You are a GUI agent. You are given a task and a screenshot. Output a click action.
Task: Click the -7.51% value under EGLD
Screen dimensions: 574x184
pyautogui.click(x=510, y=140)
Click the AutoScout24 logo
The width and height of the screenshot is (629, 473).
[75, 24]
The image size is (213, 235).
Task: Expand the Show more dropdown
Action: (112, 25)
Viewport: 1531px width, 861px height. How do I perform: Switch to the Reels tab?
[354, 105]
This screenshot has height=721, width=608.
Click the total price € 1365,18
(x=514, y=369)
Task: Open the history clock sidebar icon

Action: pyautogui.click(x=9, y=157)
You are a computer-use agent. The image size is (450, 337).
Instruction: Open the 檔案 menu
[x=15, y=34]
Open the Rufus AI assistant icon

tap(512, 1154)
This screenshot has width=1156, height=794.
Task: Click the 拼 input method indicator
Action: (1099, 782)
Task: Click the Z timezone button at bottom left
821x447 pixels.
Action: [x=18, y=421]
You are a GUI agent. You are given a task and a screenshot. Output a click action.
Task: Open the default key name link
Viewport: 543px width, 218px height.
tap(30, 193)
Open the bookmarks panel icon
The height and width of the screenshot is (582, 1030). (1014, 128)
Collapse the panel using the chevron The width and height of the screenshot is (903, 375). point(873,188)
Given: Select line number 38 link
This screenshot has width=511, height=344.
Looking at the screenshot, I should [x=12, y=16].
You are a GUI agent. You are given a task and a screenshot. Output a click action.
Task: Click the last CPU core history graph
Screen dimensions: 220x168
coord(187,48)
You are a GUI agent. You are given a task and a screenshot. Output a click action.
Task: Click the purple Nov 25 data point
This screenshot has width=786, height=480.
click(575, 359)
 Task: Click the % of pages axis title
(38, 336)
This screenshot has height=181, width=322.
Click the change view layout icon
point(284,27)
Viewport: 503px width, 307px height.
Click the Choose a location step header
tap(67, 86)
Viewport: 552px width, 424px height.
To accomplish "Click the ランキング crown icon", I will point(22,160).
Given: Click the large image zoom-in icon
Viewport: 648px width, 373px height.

········

WHAT IS BEING ASKED
Only the lines containing "link" are needed; copy each of them from the data.

EXERCISE SOLUTION
Task: Open the default key name link
Given: Select line number 38 link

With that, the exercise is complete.